Try it at: Crem, Lecce; Sottozero, Lecce
Guidebooks haven’t caught onto the genius of Crem yet. Their mistake. These are gelati with texture, whether it’s chunks of chocolate, biscuit or real fruit. Crem wins bonus points for having a free seating area, overlooking Lecce’s magnificent medieval castle, too.
You have to go off the beaten path, heading northeast out of Lecce’s old town, to find Sottozero. But for gelatophiles, it’s a journey worth making. This is paradise for the sweet-toothed, full of artisan concoctions inspired by a world of confectionary, from Snickers through Ferrero Rocher to Italian treats like Pan di Stelle. Locals in the know, go.
Try it at: Pizza &Co, Lecce
For the ultimate Leccese street food experience, look no further than Pizza&Co. You can order personal or family sized pizzas until it gets busy (which it does, every night), after which you’ll be grateful for a giant slice of whatever creation has just come out of the oven. The brainchild of two charming brothers from Napoli, Maurizio and Paolo Ortona, watching them in action is to witness genuine love for their culture along with the pleasure that comes from providing customers, who instantly become friends, with great food. An essential stop on any visit to Lecce.
Modern Interpretations of the Classics
Try it at: L’Altro Baffo, Otranto; Le Macàre, Alezio
Speak to any Salentino about eating in wonderful Otranto and they’ll invariably say the same thing. “You need to go to L’Altro Baffo.” Having sampled Chef Cristina Conte’s modern take on Pugliese classics, it’s easy to understand why. This is contemporary cuisine that’s keeping the best traditions of the region alive. We’re not talking foams or vertically stacked orecchiette.

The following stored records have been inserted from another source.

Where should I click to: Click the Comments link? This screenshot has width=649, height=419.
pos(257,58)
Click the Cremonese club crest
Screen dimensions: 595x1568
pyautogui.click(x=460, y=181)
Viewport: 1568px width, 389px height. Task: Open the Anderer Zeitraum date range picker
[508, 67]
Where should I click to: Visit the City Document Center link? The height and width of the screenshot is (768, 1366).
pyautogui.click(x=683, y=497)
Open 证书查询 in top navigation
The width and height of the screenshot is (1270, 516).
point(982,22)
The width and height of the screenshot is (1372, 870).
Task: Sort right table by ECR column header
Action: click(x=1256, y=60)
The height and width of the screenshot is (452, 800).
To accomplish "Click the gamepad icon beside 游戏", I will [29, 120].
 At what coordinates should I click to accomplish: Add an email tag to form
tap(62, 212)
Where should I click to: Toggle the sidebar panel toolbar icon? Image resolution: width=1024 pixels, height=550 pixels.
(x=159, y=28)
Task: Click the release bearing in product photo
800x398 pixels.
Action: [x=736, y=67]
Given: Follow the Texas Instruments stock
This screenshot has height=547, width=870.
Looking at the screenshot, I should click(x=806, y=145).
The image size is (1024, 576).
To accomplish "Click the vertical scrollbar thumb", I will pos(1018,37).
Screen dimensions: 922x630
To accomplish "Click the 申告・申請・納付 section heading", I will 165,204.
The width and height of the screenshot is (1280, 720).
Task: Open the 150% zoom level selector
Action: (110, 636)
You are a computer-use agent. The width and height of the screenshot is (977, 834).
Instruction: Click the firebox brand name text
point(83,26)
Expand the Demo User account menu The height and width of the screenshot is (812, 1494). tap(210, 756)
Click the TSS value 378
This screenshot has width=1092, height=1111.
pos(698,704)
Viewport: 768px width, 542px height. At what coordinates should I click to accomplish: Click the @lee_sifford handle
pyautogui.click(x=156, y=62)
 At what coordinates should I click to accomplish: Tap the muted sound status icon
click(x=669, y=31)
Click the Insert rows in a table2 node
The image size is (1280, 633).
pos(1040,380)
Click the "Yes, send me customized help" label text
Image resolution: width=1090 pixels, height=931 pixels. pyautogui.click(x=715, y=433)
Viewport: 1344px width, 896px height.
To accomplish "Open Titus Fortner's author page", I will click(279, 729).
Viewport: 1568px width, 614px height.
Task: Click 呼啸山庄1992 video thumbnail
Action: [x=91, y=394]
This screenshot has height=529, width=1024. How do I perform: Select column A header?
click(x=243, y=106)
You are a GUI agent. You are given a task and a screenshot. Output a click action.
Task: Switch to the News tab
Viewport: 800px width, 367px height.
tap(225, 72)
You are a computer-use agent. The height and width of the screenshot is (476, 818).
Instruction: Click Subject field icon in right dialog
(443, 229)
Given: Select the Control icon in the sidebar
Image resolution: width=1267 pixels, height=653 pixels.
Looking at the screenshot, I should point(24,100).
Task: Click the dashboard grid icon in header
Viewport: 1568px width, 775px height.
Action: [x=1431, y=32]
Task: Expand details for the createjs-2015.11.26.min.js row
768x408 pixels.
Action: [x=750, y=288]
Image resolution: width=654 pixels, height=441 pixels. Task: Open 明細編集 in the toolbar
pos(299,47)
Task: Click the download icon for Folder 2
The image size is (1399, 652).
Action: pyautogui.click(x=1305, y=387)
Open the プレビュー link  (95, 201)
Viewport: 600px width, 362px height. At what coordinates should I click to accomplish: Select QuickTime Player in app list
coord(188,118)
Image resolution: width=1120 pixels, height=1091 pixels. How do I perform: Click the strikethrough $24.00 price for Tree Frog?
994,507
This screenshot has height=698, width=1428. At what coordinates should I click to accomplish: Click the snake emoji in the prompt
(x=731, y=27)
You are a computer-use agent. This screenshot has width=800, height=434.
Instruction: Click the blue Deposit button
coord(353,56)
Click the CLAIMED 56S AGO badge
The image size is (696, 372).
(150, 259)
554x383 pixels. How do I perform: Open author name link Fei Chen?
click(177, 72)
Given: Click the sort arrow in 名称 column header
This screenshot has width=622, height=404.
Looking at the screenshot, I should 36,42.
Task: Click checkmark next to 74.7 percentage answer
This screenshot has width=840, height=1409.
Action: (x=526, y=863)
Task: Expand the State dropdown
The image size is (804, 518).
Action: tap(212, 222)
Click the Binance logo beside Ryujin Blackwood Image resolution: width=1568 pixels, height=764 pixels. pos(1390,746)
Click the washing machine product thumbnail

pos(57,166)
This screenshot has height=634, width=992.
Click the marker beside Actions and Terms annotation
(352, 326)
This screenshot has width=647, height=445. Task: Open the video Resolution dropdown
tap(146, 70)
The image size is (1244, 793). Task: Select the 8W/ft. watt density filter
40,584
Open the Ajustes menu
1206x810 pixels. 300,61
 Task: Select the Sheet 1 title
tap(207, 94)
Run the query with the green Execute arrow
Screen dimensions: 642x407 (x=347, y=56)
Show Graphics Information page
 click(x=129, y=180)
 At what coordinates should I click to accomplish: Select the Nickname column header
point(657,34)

Just elegantly served and perfectly prepared dishes created by chefs excited about bringing their heritage to today’s diners. Classy but unstuffy, L’Altro Baffo is becoming a Salentino icon.
Inland from the Ionian coast, Le Macàre has already reached iconic status. Chef Daniela Montinaro’s unfussy interpretations of Cucina Salentina ensure her restaurant is packed on a nightly basis. Make sure you treat yourself to both Antipasta del Terra and Mare if you go. The magic Daniela conjures from what appears to be simple onions defies logic. In the Salento women are at the forefront of the region’s culinary journey into the future.
Try it at: Fish Market, Gallipoli
You like your fish fresh? Much of the fare at Gallipoli’s famous fish market, held in the shadow of the magnificent castle, is still alive. Whether it’s clams squirting water at overeager visitors or octopi trying to drag themselves to freedom, there’s no denying the freshness of the Ionian harvest. This display isn’t for tourists though. Restauranteurs and home cooks are continually hustling for the best deals and the pick of the catch. When dinner is still plotting its escape back into the sea, you know you’re in the middle of a raw and real food experience.
Try them at: Cooking Experience, Lecce
A great thing about Cucina Salentina is that its simplicity makes recreating it at home a distinct reality. And there’s nowhere better to learn these secrets than at Cooking Experience Lecce. Located in the heart of the city’s historic old town, Chef Gianna Greco’s cooking classes are based around the idea that students learn more when they’re having fun. The fact that every lesson ends with a meal in Gianna’s spectacular courtyard, accompanied with the very best of Pugliese wines, is an added bonus. Whether you can find ingredients of the quality available in the Salento once you get home is another question entirely. But recreating the flavours of Southern Italy will help keep those gastronomic memories alive until you can return and taste it all again.